Alison Grace Thornton (born August 14, 1999) is a Canadian-American actress. She is best known for playing Zooey Hernandez Frumpkis in Girlfriends' Guide to Divorce, and Lydia Spring in Dirk Gently's Holistic Detective Agency.

Early life
Alison Grace Thornton was born in Vancouver, British Columbia, Canada to American parents Allen Thornton and Wendy Loken Thornton (both psychology professors), who immigrated to Canada and became citizens. She has an older sister, Emily Marie Thornton. 

Thornton graduated from Dr. Charles Best Secondary School in 2017 and is currently attending Simon Fraser University. She is fluent in both English and French. She currently lives in Vancouver and Los Angeles.

Career
Thornton began performing at the age of five in dance, singing, piano, and theater at Place des Arts in Coquitlam, British Columbia. In her first television role, she played Angeline Bennett in the Hallmark Channel movie Let It Snow starring Candace Cameron Bure and Alan Thicke.  She then played Charlotte Spehn in the movie The Color of Rain with Lacey Chabert. She played Zooey Hernandez Frumpkis for 26 episodes of Bravo's first scripted series, Girlfriends' Guide to Divorce, and Lydia Spring in Dirk Gently's Holistic Detective Agency, alongside Elijah Wood. In 2018, she was cast as Bethany Forrest in the independent film The Mental State.

**LISTED ENTRIES:**
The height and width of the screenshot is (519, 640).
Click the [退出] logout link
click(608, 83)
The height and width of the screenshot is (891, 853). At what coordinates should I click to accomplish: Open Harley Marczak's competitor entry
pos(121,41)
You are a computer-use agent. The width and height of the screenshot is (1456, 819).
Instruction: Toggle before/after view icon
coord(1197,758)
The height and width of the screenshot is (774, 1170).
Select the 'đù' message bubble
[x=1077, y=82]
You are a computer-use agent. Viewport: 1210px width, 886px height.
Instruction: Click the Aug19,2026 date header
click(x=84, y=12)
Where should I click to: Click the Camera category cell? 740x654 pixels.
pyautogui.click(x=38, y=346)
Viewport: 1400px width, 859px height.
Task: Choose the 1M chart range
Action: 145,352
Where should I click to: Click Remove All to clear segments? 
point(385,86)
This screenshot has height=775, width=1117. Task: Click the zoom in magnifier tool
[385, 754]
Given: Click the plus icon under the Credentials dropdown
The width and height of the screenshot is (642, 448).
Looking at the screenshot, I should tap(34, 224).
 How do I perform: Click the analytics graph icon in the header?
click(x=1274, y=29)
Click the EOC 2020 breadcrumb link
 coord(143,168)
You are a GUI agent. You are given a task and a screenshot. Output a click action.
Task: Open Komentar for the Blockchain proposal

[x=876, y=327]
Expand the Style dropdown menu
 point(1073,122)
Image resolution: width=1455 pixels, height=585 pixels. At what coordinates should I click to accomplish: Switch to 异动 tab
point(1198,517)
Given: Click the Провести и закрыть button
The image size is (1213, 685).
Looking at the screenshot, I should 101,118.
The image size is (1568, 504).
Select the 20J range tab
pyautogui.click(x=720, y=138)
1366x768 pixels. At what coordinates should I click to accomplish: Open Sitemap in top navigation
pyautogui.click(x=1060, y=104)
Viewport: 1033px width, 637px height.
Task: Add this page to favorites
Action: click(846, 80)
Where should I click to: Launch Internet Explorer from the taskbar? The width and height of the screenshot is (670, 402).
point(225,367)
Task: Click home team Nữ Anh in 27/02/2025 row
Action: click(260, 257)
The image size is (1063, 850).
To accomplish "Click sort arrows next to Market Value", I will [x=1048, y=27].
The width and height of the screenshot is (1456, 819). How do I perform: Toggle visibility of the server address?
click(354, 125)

**PROBLEMS:**
1) Duplicate the Thornton biography between "Alison Grace Thornton (born" and "Emily Marie Thornton.", inclusive.
2) Decide whether each statement agrees with the Thornton biography, answering yes or no and quoting the deciding words: (a) Thornton was born in Vancouver to American parents. (b) Her first television role was in The Color of Rain. (c) She graduated from Simon Fraser University in 2017.
3) Extend the Thornton biography beyond its final sentence.

**RESULTS FOR THE EXERCISE:**
1)
Alison Grace Thornton (born August 14, 1999) is a Canadian-American actress. She is best known for playing Zooey Hernandez Frumpkis in Girlfriends' Guide to Divorce, and Lydia Spring in Dirk Gently's Holistic Detective Agency.

Early life
Alison Grace Thornton was born in Vancouver, British Columbia, Canada to American parents Allen Thornton and Wendy Loken Thornton (both psychology professors), who immigrated to Canada and became citizens. She has an older sister, Emily Marie Thornton.

2)
(a) Yes: "was born in Vancouver, British Columbia, Canada to American parents"
(b) No: "In her first television role, she played Angeline Bennett in the Hallmark Channel movie Let It Snow"
(c) No: "graduated from Dr. Charles Best Secondary School in 2017 and is currently attending Simon Fraser University"

3)
Initially cast as a guest star for the pilot episode, she was promoted to a series regular role as Tacy Cassidy in the TV adaptation of the Megan Abbott novel Dare Me., which premiered December 29, 2019. 

In addition to acting, Thornton is an avid writer. When she was in the eleventh grade, her class was encouraged to enter their short stories into a writing competition with publication as the prize. Her short story "Five Rings" was selected and appears in The Lost Door. When she moved to LA at 18, she entered her work into a poetry reading session. "His Moon" was selected for publication by Ariel's Dream Literary Journal.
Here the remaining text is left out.